= EXERCISE DIRECTIONS =
When you respond, write out each entry exactly as it stands.

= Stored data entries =
__________

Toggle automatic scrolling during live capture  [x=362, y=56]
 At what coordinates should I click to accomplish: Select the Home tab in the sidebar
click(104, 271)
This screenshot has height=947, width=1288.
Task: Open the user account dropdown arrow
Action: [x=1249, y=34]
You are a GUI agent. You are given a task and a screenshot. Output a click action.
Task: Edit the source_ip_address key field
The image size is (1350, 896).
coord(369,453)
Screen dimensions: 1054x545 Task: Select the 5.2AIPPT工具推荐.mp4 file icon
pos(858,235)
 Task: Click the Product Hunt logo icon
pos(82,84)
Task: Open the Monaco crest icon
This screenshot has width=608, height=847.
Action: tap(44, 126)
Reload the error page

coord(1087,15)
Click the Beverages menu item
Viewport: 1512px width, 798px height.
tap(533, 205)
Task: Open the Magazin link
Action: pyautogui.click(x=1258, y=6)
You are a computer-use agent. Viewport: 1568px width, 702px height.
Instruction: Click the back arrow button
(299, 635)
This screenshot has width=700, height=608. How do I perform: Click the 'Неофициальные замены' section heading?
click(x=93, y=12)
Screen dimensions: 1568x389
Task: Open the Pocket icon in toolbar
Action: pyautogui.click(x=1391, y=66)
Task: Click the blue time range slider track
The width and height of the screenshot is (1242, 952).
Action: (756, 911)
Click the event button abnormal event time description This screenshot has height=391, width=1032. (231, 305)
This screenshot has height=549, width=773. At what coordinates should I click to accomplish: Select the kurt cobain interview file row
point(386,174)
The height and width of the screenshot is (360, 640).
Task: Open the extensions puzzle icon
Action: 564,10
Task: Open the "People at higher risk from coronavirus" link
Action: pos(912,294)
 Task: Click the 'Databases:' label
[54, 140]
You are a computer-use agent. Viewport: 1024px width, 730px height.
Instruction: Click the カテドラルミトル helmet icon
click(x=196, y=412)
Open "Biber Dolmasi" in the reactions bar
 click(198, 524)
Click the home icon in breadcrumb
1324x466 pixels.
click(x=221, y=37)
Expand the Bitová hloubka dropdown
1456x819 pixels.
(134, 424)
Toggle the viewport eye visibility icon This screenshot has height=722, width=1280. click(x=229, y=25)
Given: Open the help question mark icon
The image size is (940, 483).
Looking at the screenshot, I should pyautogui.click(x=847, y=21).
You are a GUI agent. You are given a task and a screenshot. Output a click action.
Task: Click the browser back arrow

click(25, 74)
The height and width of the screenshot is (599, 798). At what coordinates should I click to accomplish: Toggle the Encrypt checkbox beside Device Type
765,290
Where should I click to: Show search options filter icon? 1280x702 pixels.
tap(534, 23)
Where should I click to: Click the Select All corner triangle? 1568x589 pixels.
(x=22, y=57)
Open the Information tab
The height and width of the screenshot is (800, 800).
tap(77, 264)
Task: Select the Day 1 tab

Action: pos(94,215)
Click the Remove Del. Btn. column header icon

__________

= EXERCISE RESULT =
Toggle automatic scrolling during live capture  [x=362, y=56]
 At what coordinates should I click to accomplish: Select the Home tab in the sidebar
click(104, 271)
This screenshot has height=947, width=1288.
Task: Open the user account dropdown arrow
Action: [x=1249, y=34]
You are a GUI agent. You are given a task and a screenshot. Output a click action.
Task: Edit the source_ip_address key field
The image size is (1350, 896).
coord(369,453)
Screen dimensions: 1054x545 Task: Select the 5.2AIPPT工具推荐.mp4 file icon
pos(858,235)
 Task: Click the Product Hunt logo icon
pos(82,84)
Task: Open the Monaco crest icon
This screenshot has width=608, height=847.
Action: tap(44, 126)
Reload the error page

coord(1087,15)
Click the Beverages menu item
Viewport: 1512px width, 798px height.
tap(533, 205)
Task: Open the Magazin link
Action: pyautogui.click(x=1258, y=6)
You are a computer-use agent. Viewport: 1568px width, 702px height.
Instruction: Click the back arrow button
(299, 635)
This screenshot has width=700, height=608. How do I perform: Click the 'Неофициальные замены' section heading?
click(x=93, y=12)
Screen dimensions: 1568x389
Task: Open the Pocket icon in toolbar
Action: pyautogui.click(x=1391, y=66)
Task: Click the blue time range slider track
The width and height of the screenshot is (1242, 952).
Action: (756, 911)
Click the event button abnormal event time description This screenshot has height=391, width=1032. (231, 305)
This screenshot has height=549, width=773. At what coordinates should I click to accomplish: Select the kurt cobain interview file row
point(386,174)
The height and width of the screenshot is (360, 640).
Task: Open the extensions puzzle icon
Action: 564,10
Task: Open the "People at higher risk from coronavirus" link
Action: pos(912,294)
 Task: Click the 'Databases:' label
[54, 140]
You are a computer-use agent. Viewport: 1024px width, 730px height.
Instruction: Click the カテドラルミトル helmet icon
click(x=196, y=412)
Open "Biber Dolmasi" in the reactions bar
 click(198, 524)
Click the home icon in breadcrumb
1324x466 pixels.
click(x=221, y=37)
Expand the Bitová hloubka dropdown
1456x819 pixels.
(134, 424)
Toggle the viewport eye visibility icon This screenshot has height=722, width=1280. click(x=229, y=25)
Given: Open the help question mark icon
The image size is (940, 483).
Looking at the screenshot, I should pyautogui.click(x=847, y=21).
You are a GUI agent. You are given a task and a screenshot. Output a click action.
Task: Click the browser back arrow

click(25, 74)
The height and width of the screenshot is (599, 798). At what coordinates should I click to accomplish: Toggle the Encrypt checkbox beside Device Type
765,290
Where should I click to: Show search options filter icon? 1280x702 pixels.
tap(534, 23)
Where should I click to: Click the Select All corner triangle? 1568x589 pixels.
(x=22, y=57)
Open the Information tab
The height and width of the screenshot is (800, 800).
tap(77, 264)
Task: Select the Day 1 tab

Action: pos(94,215)
Click the Remove Del. Btn. column header icon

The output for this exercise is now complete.